EXERCISE MATERIALS:
[Start of section]

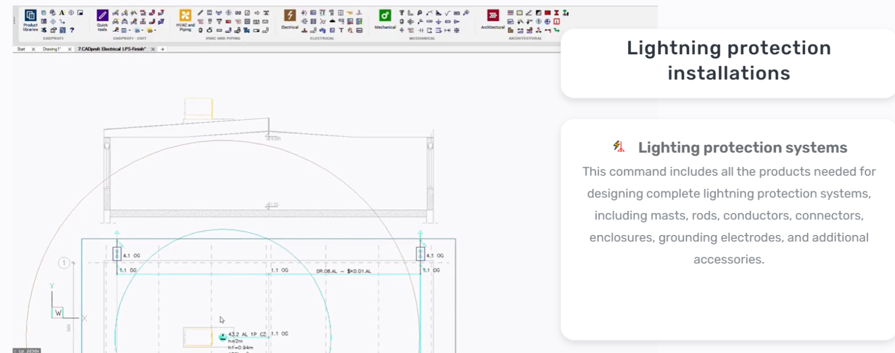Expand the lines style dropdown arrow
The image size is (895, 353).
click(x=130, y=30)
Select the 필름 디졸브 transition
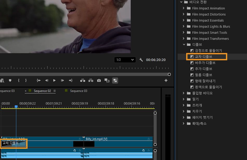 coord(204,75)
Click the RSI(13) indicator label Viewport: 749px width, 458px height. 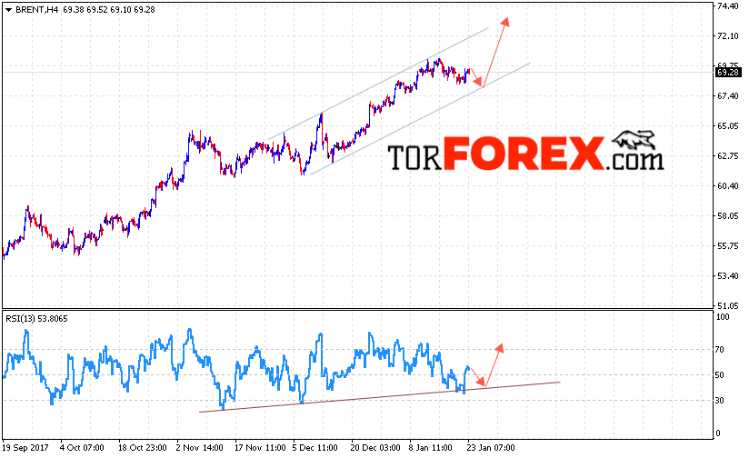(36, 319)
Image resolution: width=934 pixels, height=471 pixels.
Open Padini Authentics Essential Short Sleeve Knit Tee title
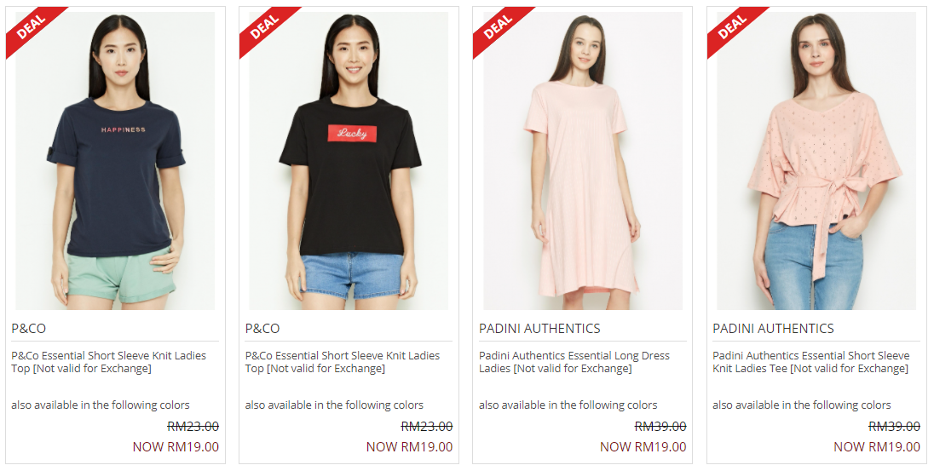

[End of section]
[Start of section]

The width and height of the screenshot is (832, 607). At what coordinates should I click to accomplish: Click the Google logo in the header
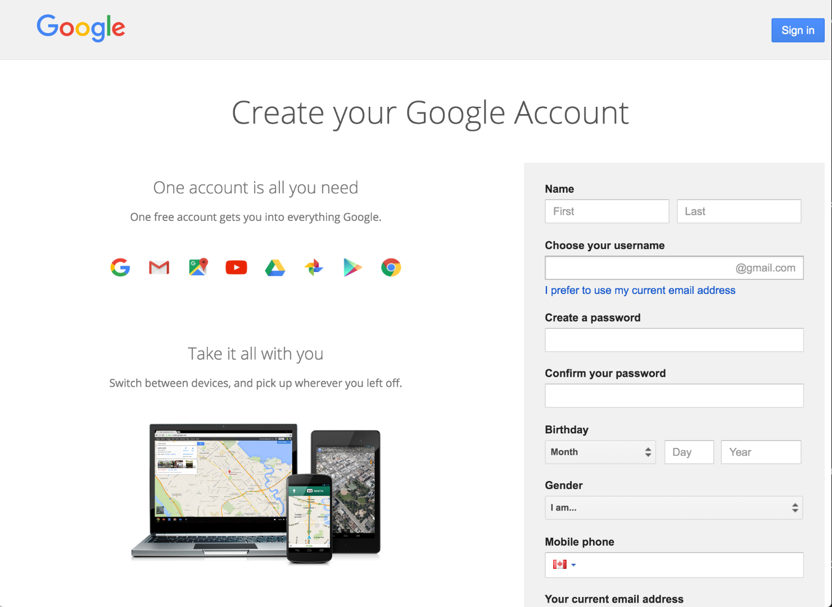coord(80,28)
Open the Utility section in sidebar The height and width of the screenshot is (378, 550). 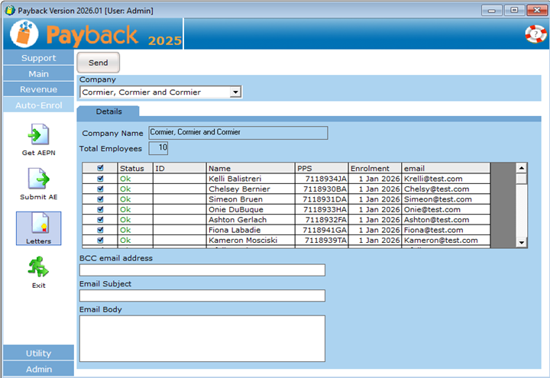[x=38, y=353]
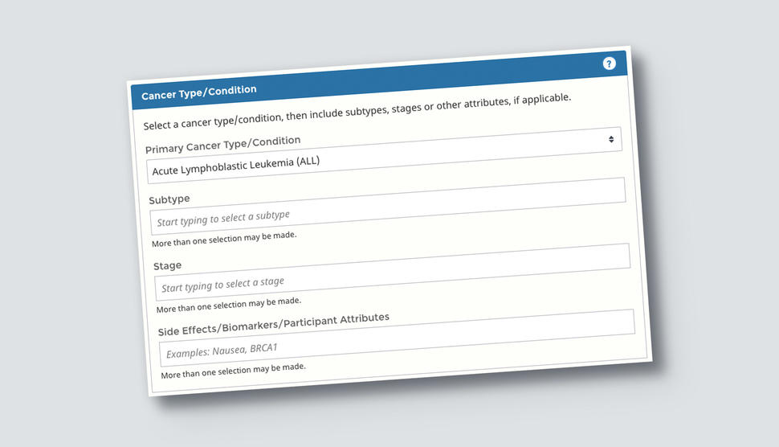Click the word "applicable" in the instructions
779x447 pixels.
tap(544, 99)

[End of section]

INSTRUCTIONS TO FOLLOW: Begin with the line that has "Image resolution: width=934" in the listing above and end after the line that has "Open Padini Authentics"; output those lines exactly.

SOLUTION TO THIS TASK:
Image resolution: width=934 pixels, height=471 pixels.
Open Padini Authentics Essential Short Sleeve Knit Tee title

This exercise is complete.